For sectioning and histochemical staining, organoids were embedded in agarose following a previously described procedure [74]. Briefly, organoids were resuspended in 2% high-purity agarose (Biotools, Madrid, Spain) dissolved in PBS and allowed to cool to 60 °C in a 50 mL Falcon tube. After cooling on ice, agarose-embedded organoids were carefully removed from the tube and further fixed in 70% ethanol, then processed for conventional paraffin embedding. Sections of 3 µm thickness were cut and mounted onto poly-L-lysine–coated slides (SuperFrost Plus Adhesion slides, Thermo Fisher Scientific, Waltham, MA, USA). Sections were stained with H&E or Alcian Blue (pH 2.5) followed by PAS to detect glycogen, as well as acidic and neutral glycoconjugates, including mucins and glycoproteins.
For immunofluorescence labeling of organoids, permeabilization and blocking were performed by incubating organoids in 0.1% Triton™ X-100 (Sigma-Aldrich, St. Louis, MO, USA) and 3% bovine serum albumin (BSA; Roche Diagnostics, Mannheim, Germany) in PBS for 1 h at RT on a plate shaker at low speed to maintain organoid suspension. Subsequently, organoids were incubated with rat anti-ZO-1 Alexa Fluor 594-conjugated antibody (R40.76, Santa Cruz Biotechnology, Dallas, TX, USA) and rabbit monoclonal anti-albumin Alexa Fluor 750-conjugated antibody (Novus Biologicals, Centennial, CO, USA), both at a 1:50 dilution in PBS containing 3% BSA and 0.1% Triton™ X-100 for 2 h at RT under gentle agitation. Following primary antibody incubation, organoids were washed five times with PBS containing 0.05% Tween 20 and resuspended in Fluoroshield™ mounting medium with DAPI (4′,6-diamidino-2-phenylindole; Sigma-Aldrich, St. Louis, MO, USA). Organoids were then whole-mounted onto poly-L-lysine-coated slides (Sigma-Aldrich, St. Louis, MO, USA), using #1 coverslips as spacers to avoid compression.
Imaging was performed using a Nikon Eclipse Ni-E microscope (Nikon, Tokyo, Japan) equipped with a Prime BSI Scientific CMOS camera (Photometrics® Prime BSI™, Scottsdale, AZ, USA). Z-stacks were acquired with a 0.3 µm step size, followed by deconvolution using the Richardson–Lucy algorithm (20 iterations) in Nikon NIS-Elements Advanced Research software (version 6.20.00). Maximum intensity projections of the fluorescence signals were generated for visualization. Additionally, confocal imaging was performed on a Zeiss LSM 800 (Observer Z1, Carl Zeiss, Oberkochen, Germany). A Z-stack was acquired with 0.21 µm steps, and 3D reconstruction was performed using ZEN 2.6 software (Blue Edition, v2.6.76.00000; Carl Zeiss, Oberkochen, Germany; file v2.6.18299.3).

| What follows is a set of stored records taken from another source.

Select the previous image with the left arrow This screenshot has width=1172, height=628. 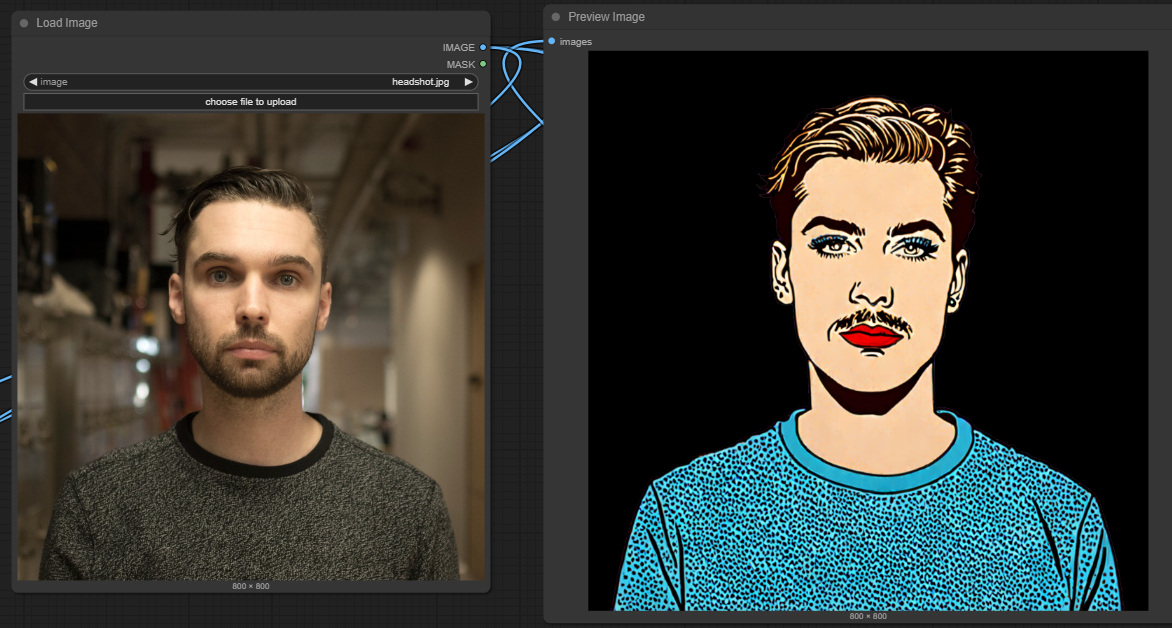(x=33, y=81)
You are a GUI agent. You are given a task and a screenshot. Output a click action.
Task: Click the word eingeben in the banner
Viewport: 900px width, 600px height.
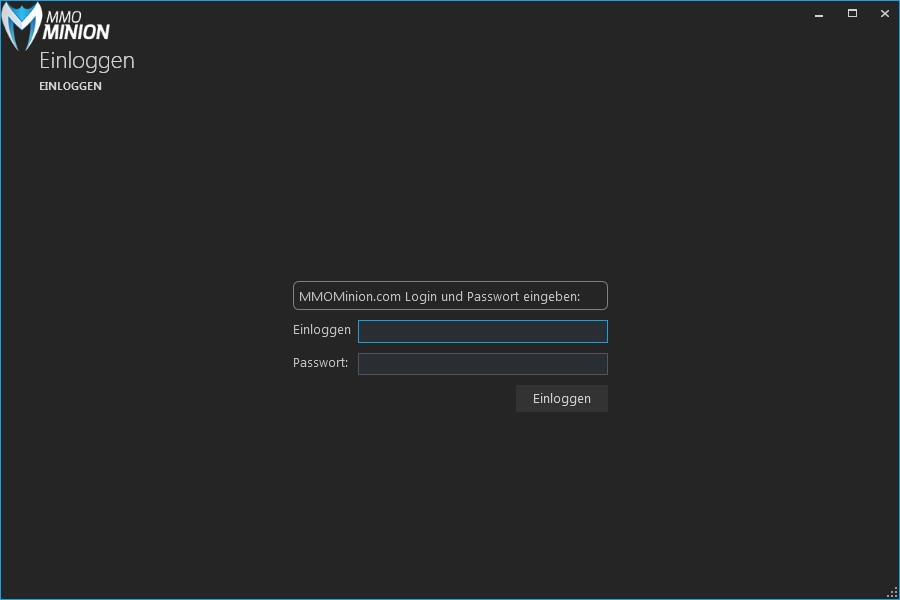point(551,296)
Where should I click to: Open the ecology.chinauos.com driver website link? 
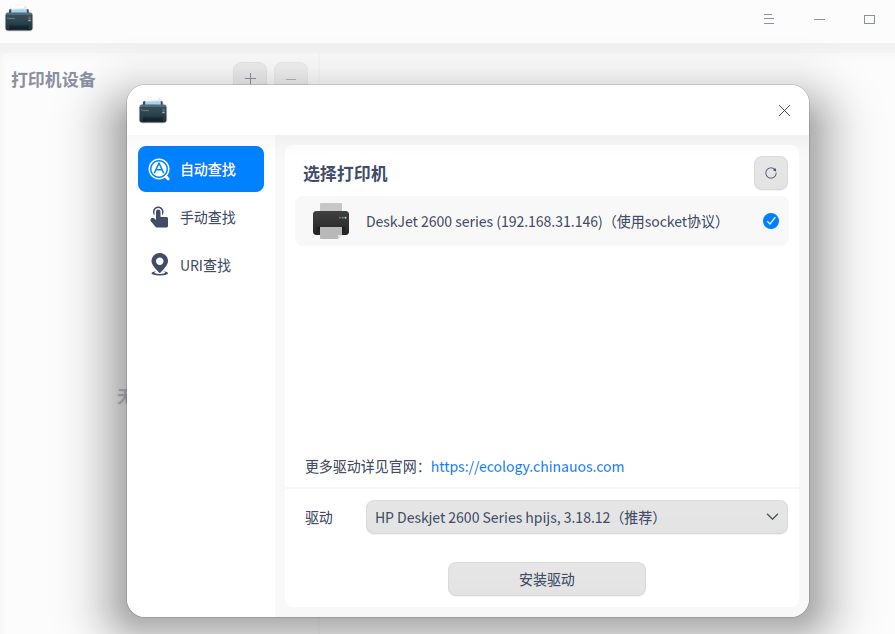click(527, 466)
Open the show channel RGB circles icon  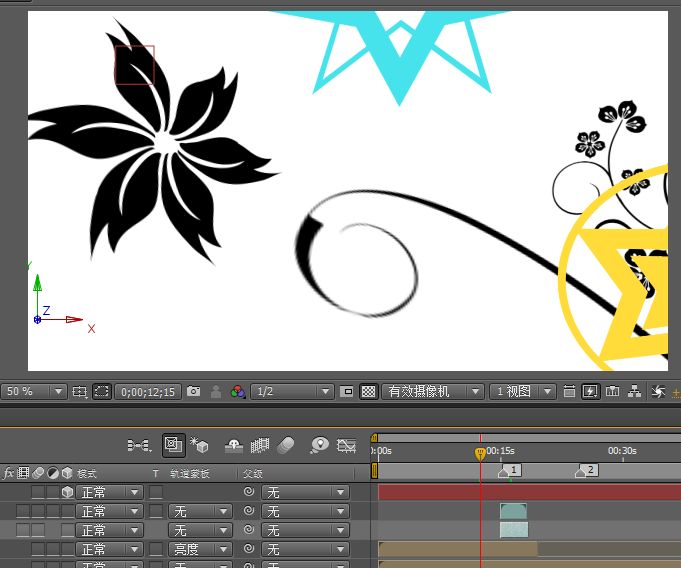tap(238, 392)
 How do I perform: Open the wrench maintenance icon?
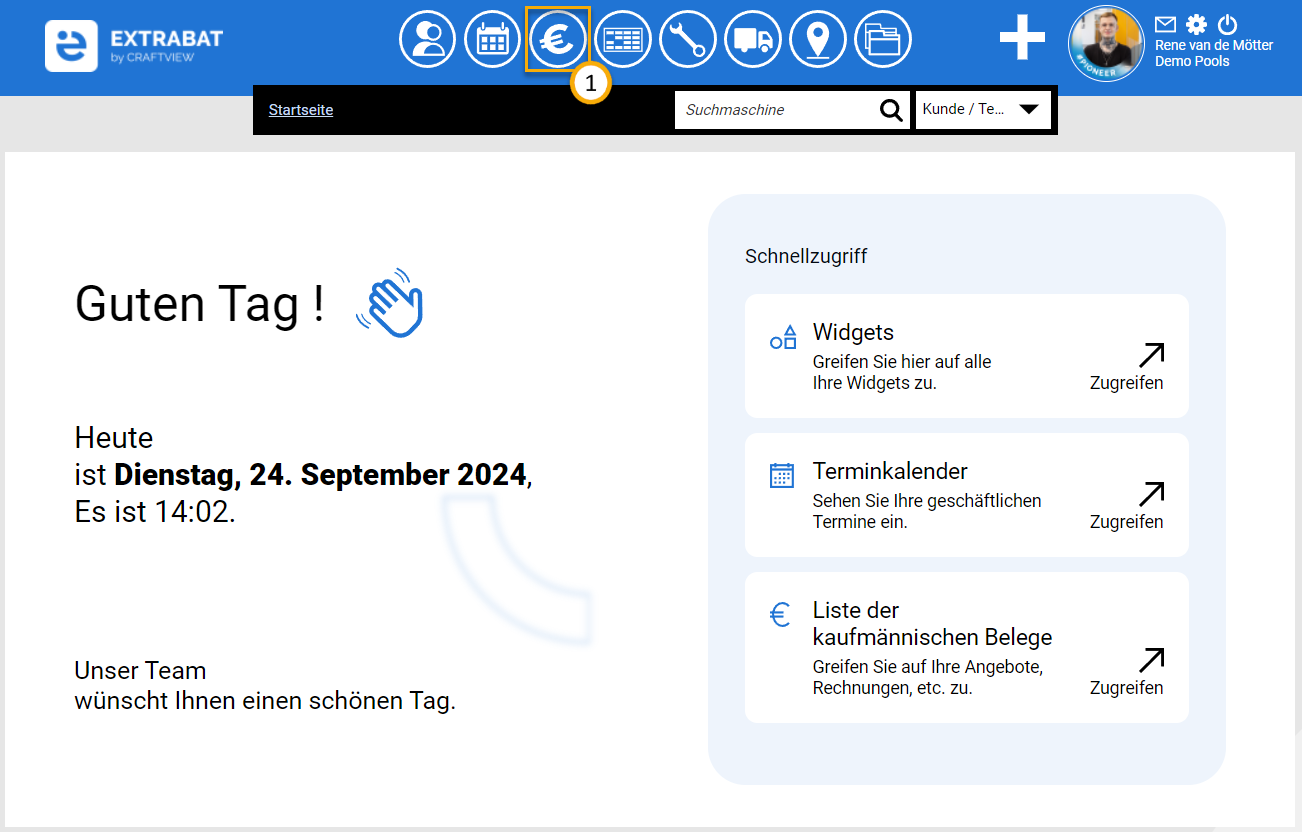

4.3. Isolation and Culture of L. donovani-iRFP Amastigotes from Mouse Bone Marrow

L. donovani-iRFP has been previously used by our group in drug screening experiments [27,75] and is a genetically modified strain derived from L. donovani LV9 that constitutively expresses the gene encoding the iRFP of Rhodopseudomonas palustris [76,77].
Amastigotes were obtained by infecting BALB/c mice with metacyclic promastigotes of L. donovani-iRFP. Briefly, six- to eight-week-old female BALB/c mice were inoculated intraperitoneally with 1.5 × 109 L. donovani-iRFP metacyclic promastigotes. Eight weeks post-infection, mice were euthanized and the femurs and tibiae were aseptically collected. The epiphyses were excised, and bone marrow was flushed with PBS using 27G syringes (Terumo, Tokyo, Japan) through 100 µm strainers into 50 mL conical tubes. The cell suspension was centrifuged at 2500 rpm for 10 min, and the supernatant discarded. The resulting pellet was resuspended in 20 mL of amastigote medium (KCl (15 mM), KH2PO4 (136 mM), K2HPO4·3H2O (10 mM), MgSO4·7H2O (0.5 mM), NaHCO3 (24 mM), glucose (22 mM), L-glutamine (1 mM), vitamins (1× RPMI 1640), folic acid (10 μM), adenosine (100 μM), amino acids (1× RPMI 1640), hemin (5 μg/mL), penicillin (50 U/mL), streptomycin (50 μg/mL), and MES (25 mM) in Milli-Q water, adjusted to pH 5.66 and supplemented with 10% fetal bovine serum (FBS)). Bone marrow cells were incubated at 37 °C with 5% CO2 to release the axenic amastigotes, which were subsequently maintained under the same conditions.
Near-infrared fluorescence (700 nm) emitted by viable L. donovani-iRFP was measured on an Odyssey infrared imaging system (Li-Cor, Lincoln, NE, USA).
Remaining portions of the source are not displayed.